All this happened, more or less.

I’ve forgotten how it started. Maybe one of us moaned about the cruel injustice of Monday mornings. Or we’d been struggling to plan a potluck, and every evening was off the table. Or someone was simply craving waffles.

What matters is that one fateful day during my junior year at Calvin, somewhere on the third floor of the Theta apartment building, Waffle Monday was born.

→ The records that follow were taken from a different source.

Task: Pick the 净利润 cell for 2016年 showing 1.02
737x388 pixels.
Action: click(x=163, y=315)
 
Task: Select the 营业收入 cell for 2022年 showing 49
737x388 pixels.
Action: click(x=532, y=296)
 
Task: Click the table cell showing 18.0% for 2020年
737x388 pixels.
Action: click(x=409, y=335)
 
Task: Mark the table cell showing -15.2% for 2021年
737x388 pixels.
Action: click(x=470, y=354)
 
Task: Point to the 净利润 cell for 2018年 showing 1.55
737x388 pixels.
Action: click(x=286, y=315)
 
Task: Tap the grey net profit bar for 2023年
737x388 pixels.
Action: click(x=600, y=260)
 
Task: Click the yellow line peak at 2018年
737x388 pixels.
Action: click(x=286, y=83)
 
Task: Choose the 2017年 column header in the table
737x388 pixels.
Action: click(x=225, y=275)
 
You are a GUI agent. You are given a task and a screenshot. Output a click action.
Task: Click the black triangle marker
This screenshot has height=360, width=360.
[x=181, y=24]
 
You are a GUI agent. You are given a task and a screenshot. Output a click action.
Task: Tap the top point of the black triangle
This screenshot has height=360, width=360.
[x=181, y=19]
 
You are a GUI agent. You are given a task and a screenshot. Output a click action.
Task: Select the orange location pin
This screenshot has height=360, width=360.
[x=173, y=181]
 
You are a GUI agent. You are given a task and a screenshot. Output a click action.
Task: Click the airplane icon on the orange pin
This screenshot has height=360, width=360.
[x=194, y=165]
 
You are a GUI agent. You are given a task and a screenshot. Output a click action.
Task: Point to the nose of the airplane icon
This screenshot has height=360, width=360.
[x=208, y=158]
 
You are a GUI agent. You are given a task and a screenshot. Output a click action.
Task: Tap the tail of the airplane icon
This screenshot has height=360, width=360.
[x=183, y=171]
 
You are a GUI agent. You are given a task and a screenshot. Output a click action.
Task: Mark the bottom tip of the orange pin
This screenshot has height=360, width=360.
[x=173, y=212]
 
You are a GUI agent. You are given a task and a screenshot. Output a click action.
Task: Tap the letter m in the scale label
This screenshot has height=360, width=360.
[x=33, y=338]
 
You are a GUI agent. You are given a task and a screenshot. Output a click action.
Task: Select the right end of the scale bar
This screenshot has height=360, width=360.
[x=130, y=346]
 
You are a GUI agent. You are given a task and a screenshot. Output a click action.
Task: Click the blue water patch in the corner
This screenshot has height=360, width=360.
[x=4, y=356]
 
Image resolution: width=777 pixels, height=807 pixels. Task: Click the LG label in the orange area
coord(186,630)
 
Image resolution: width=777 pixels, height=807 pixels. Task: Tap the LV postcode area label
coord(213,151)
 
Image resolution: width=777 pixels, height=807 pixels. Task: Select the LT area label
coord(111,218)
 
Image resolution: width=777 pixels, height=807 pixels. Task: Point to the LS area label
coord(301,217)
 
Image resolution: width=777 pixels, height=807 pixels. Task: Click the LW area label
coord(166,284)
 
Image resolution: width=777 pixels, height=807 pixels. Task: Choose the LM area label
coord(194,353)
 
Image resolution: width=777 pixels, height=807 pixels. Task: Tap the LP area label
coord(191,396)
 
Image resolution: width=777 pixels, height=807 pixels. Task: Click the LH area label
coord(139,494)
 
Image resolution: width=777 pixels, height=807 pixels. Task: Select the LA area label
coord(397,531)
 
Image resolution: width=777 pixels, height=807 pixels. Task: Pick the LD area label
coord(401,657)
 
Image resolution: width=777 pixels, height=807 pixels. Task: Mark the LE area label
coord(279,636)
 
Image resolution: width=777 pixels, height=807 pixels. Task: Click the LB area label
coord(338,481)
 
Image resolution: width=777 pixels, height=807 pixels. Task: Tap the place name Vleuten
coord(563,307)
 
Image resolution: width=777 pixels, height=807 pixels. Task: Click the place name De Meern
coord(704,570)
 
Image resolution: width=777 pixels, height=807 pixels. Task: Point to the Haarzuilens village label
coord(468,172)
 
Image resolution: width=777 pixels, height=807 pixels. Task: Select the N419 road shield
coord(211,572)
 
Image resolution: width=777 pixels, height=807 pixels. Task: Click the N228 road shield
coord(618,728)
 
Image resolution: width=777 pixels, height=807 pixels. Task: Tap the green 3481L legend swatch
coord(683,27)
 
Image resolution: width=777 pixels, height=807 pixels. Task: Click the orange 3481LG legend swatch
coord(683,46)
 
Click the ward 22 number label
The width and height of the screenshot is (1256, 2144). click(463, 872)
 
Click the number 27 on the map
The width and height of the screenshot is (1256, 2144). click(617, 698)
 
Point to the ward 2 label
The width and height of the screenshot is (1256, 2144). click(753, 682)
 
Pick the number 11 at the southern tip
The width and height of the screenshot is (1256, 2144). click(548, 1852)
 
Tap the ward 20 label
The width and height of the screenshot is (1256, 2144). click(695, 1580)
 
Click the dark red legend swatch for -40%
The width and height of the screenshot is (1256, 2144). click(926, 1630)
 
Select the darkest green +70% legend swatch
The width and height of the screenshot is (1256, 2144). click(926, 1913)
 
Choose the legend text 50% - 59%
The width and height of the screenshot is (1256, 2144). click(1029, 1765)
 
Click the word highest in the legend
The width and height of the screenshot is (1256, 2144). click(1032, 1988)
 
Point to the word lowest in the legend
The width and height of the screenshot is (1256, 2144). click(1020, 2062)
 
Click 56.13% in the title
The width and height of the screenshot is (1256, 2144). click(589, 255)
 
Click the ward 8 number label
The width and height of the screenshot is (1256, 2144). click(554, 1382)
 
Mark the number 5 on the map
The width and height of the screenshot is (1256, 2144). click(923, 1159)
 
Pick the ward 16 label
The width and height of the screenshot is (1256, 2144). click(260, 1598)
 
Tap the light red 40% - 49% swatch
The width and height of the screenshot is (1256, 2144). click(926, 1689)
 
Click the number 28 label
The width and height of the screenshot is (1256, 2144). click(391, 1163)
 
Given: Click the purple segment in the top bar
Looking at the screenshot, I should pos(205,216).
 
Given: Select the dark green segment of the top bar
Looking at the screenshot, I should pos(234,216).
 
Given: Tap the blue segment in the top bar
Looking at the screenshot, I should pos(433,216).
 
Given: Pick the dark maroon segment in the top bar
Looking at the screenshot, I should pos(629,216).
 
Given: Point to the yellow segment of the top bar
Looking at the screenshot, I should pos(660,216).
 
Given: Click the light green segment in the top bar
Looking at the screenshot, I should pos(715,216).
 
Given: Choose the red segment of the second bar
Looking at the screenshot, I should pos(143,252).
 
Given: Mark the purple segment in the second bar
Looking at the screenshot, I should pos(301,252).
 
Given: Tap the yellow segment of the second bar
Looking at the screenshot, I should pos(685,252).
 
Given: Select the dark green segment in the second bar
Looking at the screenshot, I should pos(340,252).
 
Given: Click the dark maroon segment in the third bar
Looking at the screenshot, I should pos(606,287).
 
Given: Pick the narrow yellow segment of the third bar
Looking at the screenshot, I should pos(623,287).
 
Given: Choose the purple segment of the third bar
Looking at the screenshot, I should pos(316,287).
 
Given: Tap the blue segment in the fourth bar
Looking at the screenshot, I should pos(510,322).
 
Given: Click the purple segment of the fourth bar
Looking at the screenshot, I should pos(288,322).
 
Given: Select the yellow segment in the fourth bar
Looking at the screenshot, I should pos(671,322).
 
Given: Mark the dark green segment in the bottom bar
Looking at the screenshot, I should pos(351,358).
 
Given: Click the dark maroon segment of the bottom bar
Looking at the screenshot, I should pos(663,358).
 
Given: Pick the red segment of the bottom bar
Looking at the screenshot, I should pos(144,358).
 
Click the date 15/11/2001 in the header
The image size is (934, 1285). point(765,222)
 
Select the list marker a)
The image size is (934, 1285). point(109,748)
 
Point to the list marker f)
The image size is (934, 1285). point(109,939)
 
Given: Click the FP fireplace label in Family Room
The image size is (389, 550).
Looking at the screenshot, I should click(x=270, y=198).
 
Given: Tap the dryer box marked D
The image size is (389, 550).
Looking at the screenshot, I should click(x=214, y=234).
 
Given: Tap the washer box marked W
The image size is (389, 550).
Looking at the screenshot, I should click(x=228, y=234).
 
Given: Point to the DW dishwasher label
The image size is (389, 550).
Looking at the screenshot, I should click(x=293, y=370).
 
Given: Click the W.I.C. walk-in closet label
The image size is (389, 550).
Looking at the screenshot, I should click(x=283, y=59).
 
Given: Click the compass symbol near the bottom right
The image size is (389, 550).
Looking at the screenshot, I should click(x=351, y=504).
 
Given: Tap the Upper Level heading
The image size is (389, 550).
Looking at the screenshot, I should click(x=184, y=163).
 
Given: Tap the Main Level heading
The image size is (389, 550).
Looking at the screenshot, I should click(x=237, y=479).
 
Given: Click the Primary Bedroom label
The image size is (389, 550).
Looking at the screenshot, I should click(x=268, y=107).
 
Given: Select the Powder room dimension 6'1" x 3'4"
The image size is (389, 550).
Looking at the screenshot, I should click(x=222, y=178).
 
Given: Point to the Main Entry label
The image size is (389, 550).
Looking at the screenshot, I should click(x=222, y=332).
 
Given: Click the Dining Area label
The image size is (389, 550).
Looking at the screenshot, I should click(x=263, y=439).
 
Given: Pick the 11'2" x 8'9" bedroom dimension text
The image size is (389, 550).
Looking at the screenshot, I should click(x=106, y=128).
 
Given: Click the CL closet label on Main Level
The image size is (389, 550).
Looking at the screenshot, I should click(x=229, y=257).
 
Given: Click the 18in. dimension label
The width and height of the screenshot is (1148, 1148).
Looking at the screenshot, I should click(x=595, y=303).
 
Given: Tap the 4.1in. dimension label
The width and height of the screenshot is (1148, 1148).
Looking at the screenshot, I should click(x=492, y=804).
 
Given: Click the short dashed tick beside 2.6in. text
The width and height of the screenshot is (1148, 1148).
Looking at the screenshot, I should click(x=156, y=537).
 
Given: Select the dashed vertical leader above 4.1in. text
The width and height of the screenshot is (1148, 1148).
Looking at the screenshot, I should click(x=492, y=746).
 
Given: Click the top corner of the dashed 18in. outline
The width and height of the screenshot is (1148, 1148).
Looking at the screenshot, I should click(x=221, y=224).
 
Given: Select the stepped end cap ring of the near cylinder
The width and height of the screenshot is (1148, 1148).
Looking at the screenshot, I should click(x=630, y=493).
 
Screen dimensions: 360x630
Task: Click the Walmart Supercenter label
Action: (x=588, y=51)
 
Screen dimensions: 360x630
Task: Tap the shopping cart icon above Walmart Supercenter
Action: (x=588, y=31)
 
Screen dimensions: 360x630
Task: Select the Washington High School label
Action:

By happy accident, three of the rooms on the third floor (including mine) came pre-loaded with my friends. We roamed amongst each other’s apartments for procrastinatory evenings filled with Microsoft Kinect, Doctor Who, and baking adventures. One evening, we togged up in formalwear and suit-crashed a casual taco joint in downtown Grand Rapids. To wake ourselves up for another long night of paper-writing, we shed our shoes and danced across the nearby soccer field beneath the October moon.

And then there was Waffle Monday. However it came about, one Monday morning, before the sun had even contemplated rising, with the vines of sleep still twined around our limbs, and with 8 a.m. classes looming, we made waffles. For twelve people. Using a single waffle iron. In the second-floor lobby. And it was perfection.

The next week, it happened again. Then the next. Within a month, Waffle Monday was unquestionable tradition: we stumbled from our respective abodes and congregated in the lobby armed with plates and jugs of milk. The tables were quickly smeared with waffle batter and strewn with half-empty jars of peanut butter. Nutella, jam, honey, cinnamon, and chocolate chips were arrayed at our disposal. With much rubbing of eyes and clattering of forks, we whipped out waffle after waffle for whomever showed up looking hungry. Surprisingly few passersby took us up on the offer, which was probably a good thing in the end, or we would never have made it to class. We emptied and filled our waffle-generating workhorse until all were fed.

By senior year, my roommates and I had transitioned to an off-campus house just beyond KE. Waffle Monday morphed into biweekly pancake potlucks and evenings spent with glasses of decidedly off-campus wine and brownie sundaes.

Now, life has flung us far apart: we’re scattered across Seattle and Minneapolis, California and Detroit. And I’m in Ann Arbor, dreaming of waffles.